Associate Professor Rachel Hardeman found that U.S.-born Black birthing people living in areas with high police contact experienced a 100% higher chance of preterm birth compared to residents in low-contact areas.
CHARLIE PLAIN | DECEMBER 8, 2021
This article is derived from an original version posted on the School of Public Health’s website. Content was added to highlight the Minnesota Population Center’s contributions to the study.
New research from members of the Minnesota Population Center (MPC) and the University of Minnesota School of Public Health (SPH) links the stress of living in an over-policed neighborhood with higher odds of preterm birth for both Black and white birthing people — but most severely for Black residents. Preterm birth, defined as birth before 37 weeks of gestation, raises the risk of long-term health problems for babies.
The study, led by Rachel Hardeman, MPC Member, associate professor, and director of the SPH Center for Antiracism Research and Health Equity (CARHE), was published in the Journal of the American Medical Association (JAMA) Open Network. Hardeman is a national expert in racial reproductive health disparities, including the role of over-policing in Black birth disparities. The work was co-authored by MPC members and trainee alumni, including Tongtan Chantarat, Morrison Luke Smith, J’Mag Karbeah, and David C. Van Riper as well as Dara D. Mendez from University of Pittsburgh Graduate School of Public Health.
A growing body of research reveals the physiological harms of police encounters, particularly for Black people. This study adds to that research, showing how racist policing practices hurt birthing people and their babies.
“Racism is a fundamental cause of health inequity, which means we have to apply antiracism to institutions that affect the fundamentals of our lives and communities,” said Hardeman. “Our research focused on residents of Minneapolis and found that U.S.-born Black birthing people and their babies were hit the hardest by over-policing, which is a form of structural racism.”
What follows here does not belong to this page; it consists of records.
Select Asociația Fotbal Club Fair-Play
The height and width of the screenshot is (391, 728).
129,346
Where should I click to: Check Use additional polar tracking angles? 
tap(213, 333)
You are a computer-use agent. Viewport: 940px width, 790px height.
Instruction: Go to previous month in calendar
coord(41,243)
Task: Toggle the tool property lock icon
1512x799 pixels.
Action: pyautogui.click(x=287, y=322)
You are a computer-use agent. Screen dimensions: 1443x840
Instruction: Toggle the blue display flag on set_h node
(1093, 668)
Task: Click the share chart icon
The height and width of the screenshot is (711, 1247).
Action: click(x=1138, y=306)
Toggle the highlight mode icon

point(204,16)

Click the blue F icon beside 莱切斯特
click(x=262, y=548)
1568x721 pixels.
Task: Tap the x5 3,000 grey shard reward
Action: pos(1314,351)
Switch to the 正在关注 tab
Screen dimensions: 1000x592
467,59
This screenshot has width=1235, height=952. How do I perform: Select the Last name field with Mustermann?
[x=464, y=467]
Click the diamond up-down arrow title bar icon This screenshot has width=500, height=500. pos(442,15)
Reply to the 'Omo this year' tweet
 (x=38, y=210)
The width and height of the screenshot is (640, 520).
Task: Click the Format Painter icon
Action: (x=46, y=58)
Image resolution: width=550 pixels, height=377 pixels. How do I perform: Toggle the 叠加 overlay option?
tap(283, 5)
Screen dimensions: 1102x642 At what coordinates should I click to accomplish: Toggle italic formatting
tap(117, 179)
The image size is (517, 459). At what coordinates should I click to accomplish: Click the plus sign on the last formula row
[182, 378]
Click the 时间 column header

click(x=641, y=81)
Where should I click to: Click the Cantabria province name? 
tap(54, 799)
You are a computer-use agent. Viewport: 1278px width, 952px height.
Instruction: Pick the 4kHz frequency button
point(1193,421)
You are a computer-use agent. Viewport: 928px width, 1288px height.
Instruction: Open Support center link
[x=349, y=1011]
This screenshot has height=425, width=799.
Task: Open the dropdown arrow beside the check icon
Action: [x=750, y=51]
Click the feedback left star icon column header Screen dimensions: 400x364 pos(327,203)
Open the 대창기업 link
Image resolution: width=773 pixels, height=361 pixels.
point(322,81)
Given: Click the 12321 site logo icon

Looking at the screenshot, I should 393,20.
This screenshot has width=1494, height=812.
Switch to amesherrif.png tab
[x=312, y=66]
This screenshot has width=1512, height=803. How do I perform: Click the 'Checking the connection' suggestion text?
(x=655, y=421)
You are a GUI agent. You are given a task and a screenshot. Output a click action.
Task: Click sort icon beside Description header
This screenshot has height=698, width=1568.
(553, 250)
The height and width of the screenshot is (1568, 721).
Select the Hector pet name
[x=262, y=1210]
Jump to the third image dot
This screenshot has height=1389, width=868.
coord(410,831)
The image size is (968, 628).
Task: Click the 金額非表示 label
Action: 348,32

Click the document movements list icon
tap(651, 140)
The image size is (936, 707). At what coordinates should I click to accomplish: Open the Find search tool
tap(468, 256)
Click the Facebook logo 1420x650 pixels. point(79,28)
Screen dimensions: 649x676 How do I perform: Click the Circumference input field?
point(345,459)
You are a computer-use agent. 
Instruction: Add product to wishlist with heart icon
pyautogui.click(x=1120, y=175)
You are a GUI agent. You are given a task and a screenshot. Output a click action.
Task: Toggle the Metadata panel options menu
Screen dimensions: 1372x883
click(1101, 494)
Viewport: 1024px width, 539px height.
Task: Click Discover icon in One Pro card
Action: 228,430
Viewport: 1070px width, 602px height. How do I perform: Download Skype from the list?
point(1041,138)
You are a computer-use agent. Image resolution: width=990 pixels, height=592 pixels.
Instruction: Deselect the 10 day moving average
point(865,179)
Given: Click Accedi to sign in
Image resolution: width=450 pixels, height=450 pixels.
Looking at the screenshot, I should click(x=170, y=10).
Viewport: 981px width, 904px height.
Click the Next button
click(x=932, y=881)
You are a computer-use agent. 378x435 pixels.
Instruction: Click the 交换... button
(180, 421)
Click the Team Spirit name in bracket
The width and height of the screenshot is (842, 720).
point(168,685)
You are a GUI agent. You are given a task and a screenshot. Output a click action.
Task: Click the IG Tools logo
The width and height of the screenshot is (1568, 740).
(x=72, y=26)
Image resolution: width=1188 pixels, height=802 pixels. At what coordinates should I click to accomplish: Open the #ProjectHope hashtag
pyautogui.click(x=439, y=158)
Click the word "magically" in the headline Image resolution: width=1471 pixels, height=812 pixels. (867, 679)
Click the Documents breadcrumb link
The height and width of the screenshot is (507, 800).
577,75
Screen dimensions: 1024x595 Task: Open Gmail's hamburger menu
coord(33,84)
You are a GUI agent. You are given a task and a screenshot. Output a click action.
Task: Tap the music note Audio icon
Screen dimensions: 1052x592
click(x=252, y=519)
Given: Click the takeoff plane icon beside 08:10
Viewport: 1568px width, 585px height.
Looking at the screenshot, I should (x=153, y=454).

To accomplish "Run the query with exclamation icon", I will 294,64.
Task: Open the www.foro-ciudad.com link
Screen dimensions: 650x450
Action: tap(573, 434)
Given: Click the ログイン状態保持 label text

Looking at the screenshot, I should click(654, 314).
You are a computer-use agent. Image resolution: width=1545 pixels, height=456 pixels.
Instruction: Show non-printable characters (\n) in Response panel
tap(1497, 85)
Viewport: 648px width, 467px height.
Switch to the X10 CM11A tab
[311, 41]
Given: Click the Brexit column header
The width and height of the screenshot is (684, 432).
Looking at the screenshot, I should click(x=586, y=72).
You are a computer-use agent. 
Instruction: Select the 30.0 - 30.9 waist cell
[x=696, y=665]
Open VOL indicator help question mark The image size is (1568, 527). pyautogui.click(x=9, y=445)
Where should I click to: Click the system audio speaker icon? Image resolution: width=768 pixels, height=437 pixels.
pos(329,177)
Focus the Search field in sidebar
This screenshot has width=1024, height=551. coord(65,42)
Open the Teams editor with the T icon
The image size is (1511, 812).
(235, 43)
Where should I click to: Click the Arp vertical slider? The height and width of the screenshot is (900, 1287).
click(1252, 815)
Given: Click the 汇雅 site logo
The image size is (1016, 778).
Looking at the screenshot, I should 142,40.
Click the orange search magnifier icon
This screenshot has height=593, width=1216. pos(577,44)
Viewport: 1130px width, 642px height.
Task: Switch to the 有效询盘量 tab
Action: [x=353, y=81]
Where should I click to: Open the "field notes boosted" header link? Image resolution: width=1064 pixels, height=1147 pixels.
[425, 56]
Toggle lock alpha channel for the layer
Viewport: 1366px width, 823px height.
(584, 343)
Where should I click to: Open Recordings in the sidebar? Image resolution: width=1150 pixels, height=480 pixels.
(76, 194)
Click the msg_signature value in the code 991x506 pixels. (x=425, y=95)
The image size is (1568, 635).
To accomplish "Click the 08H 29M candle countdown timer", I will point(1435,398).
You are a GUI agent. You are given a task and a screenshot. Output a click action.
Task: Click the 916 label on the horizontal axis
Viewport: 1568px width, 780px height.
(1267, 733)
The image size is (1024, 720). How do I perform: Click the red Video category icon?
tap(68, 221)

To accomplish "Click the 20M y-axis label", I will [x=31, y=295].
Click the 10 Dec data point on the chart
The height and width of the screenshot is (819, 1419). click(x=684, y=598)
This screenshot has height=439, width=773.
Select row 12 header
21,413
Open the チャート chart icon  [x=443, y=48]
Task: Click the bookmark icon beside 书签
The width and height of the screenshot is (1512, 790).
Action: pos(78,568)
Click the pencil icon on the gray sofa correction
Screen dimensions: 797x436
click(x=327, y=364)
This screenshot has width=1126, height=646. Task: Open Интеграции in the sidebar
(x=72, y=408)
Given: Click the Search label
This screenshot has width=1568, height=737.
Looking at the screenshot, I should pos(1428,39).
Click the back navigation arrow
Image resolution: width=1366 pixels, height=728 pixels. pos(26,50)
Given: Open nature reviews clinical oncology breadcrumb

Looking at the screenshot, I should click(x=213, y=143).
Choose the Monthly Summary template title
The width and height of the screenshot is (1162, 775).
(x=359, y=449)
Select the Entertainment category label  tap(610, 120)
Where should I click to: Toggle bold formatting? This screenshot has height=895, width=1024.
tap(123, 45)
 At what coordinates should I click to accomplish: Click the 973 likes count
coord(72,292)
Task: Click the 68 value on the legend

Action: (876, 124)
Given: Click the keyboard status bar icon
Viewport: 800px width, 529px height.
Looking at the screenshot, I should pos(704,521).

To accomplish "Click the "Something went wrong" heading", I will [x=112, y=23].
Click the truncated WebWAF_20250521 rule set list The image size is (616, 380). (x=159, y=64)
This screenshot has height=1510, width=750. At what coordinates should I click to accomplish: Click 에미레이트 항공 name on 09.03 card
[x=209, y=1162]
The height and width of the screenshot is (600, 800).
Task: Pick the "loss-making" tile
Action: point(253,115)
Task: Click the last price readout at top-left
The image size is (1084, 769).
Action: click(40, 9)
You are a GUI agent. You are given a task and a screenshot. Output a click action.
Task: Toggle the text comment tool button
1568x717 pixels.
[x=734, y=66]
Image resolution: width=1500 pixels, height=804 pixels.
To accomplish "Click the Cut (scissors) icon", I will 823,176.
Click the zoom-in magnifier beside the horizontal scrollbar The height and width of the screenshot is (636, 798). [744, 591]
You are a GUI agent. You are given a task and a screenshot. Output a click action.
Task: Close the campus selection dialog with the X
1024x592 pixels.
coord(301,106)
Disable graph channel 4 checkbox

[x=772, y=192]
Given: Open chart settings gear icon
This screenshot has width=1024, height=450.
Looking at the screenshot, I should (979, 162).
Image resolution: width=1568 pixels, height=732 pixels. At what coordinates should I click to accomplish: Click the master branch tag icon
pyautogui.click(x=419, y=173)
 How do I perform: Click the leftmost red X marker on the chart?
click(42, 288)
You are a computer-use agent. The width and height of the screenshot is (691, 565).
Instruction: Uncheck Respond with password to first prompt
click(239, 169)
Hardeman’s study team examined medical record data of 745 white, 121 U.S.-born Black, and 193 non–U.S.-born Black Minneapolis residents who gave birth to single babies at a large health system between Jan. 1 and Dec. 31, 2016. The researchers then looked at where the residents lived in Minneapolis and determined if they were in neighborhoods that had high police contact, defined as areas within the highest statistical quarter of police activity in the city.
The research found:
- In high police-contact neighborhoods, all birthing people had higher odds of preterm birth, indicating that the stress of over-policing is harmful regardless of race.
- White birthing people living in high police contact neighborhoods experienced a 90% higher chance of preterm birth compared to residents in low-contact areas.
- U.S.-born Black birthing people in high-contact areas experienced a 100% higher chance of preterm birth compared to residents in low-contact areas.
- Foreign-born Black birthing people in high-contact areas showed only a 10% higher chance for preterm birth. This is explained by what researchers call the “immigrant paradox,” which states that Black immigrants who didn’t grow up weathering structural racism have far better health outcomes than Black individuals who were born and raised in America.
- The researchers also found that Black neighborhoods are disproportionately over-policed compared to white neighborhoods.
“Our results show that over-policing is bad for everyone, but that the burden is not shared equally,” said Hardeman. “The difference between U.S.-born and non-U.S.-born Black birthing people also reveals that racism — and not race — creates health inequities between Black people and their white counterparts.”
If the cause of higher preterm birth rates among U.S. and non-U.S.-born Black birthing people was purely biological due to their race, both groups would have had similar results. Instead, the research shows that non-U.S.–born Black birthing people have far healthier pregnancies and babies than their U.S.-born counterparts, proving that the difference is whether or not they experienced long-term exposure to over-policing structural racism.
“Racism is a fixable problem,” said Hardeman. “Community health needs to be a priority for public safety reform, and the voices and needs of Black, Indigenous, and people of color need to be prioritized.”
Funding for this study was provided from the Institute for Diversity, Equity, and Advocacy at the University of Minnesota. Additional support by the Minnesota Population Center, which is funded by the Eunice Kennedy Shriver National Institute of Child Health and Human Development (Grant No: P2C HD041023). Medical record data was provided by the University of Minnesota’s Best Practices Informatics Consulting Group.
This work benefited from the MPC Short-Term Research Assistant program, which provides the services of a qualified research assistant to MPC members free of charge. One of the co-authors, Morrison Luke Smith, started on the project while serving as the short-term research assistant. Learn more about the program and how to become an MPC member.
About the Center for Antiracist Research for and Health Equity
The SPH Center for Antiracism Research for Health Equity (CARHE), supported by Blue Cross and Blue Shield of Minnesota, uses revolutionary antiracist research techniques to explore how systems, policies, social structures and historical influences create the conditions for health inequities. In its pursuit to address and uproot structural racism’s impact on health and healthcare, CARHE produces antiracist research findings, changes the narrative around race and racism, produces equitable policy solutions, and influences community interventions.